--- begin Material for this exercise ---
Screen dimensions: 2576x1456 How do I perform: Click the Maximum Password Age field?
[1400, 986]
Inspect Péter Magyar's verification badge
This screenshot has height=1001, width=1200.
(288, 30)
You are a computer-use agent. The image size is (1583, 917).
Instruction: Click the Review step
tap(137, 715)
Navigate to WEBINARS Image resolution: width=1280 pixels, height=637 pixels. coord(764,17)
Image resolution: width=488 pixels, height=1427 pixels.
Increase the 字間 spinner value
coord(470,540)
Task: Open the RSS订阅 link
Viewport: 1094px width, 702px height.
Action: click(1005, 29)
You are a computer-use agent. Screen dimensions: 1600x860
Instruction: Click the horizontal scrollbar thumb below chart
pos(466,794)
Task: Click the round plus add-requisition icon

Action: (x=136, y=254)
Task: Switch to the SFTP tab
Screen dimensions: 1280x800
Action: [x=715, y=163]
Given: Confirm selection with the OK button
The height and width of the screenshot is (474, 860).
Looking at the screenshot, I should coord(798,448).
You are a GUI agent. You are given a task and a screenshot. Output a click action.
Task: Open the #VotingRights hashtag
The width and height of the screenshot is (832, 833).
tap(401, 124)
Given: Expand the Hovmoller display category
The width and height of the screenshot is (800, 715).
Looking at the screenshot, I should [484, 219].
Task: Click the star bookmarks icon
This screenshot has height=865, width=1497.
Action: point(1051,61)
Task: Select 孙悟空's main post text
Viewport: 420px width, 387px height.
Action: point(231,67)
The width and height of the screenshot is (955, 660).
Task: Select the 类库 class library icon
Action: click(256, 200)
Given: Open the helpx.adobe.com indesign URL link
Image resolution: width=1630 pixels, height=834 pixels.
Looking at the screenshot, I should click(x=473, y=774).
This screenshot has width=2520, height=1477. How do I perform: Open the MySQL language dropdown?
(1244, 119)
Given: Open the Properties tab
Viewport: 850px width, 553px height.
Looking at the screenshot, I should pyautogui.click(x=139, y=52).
--- end Material for this exercise ---
■ **Requirement**: Copy every one of the rows above word for word, changing nothing.

■ **Answer to this problem**:
Screen dimensions: 2576x1456 How do I perform: Click the Maximum Password Age field?
[1400, 986]
Inspect Péter Magyar's verification badge
This screenshot has height=1001, width=1200.
(288, 30)
You are a computer-use agent. The image size is (1583, 917).
Instruction: Click the Review step
tap(137, 715)
Navigate to WEBINARS Image resolution: width=1280 pixels, height=637 pixels. coord(764,17)
Image resolution: width=488 pixels, height=1427 pixels.
Increase the 字間 spinner value
coord(470,540)
Task: Open the RSS订阅 link
Viewport: 1094px width, 702px height.
Action: click(1005, 29)
You are a computer-use agent. Screen dimensions: 1600x860
Instruction: Click the horizontal scrollbar thumb below chart
pos(466,794)
Task: Click the round plus add-requisition icon

Action: (x=136, y=254)
Task: Switch to the SFTP tab
Screen dimensions: 1280x800
Action: [x=715, y=163]
Given: Confirm selection with the OK button
The height and width of the screenshot is (474, 860).
Looking at the screenshot, I should coord(798,448).
You are a GUI agent. You are given a task and a screenshot. Output a click action.
Task: Open the #VotingRights hashtag
The width and height of the screenshot is (832, 833).
tap(401, 124)
Given: Expand the Hovmoller display category
The width and height of the screenshot is (800, 715).
Looking at the screenshot, I should [484, 219].
Task: Click the star bookmarks icon
This screenshot has height=865, width=1497.
Action: point(1051,61)
Task: Select 孙悟空's main post text
Viewport: 420px width, 387px height.
Action: point(231,67)
The width and height of the screenshot is (955, 660).
Task: Select the 类库 class library icon
Action: click(256, 200)
Given: Open the helpx.adobe.com indesign URL link
Image resolution: width=1630 pixels, height=834 pixels.
Looking at the screenshot, I should click(x=473, y=774).
This screenshot has width=2520, height=1477. How do I perform: Open the MySQL language dropdown?
(1244, 119)
Given: Open the Properties tab
Viewport: 850px width, 553px height.
Looking at the screenshot, I should pyautogui.click(x=139, y=52).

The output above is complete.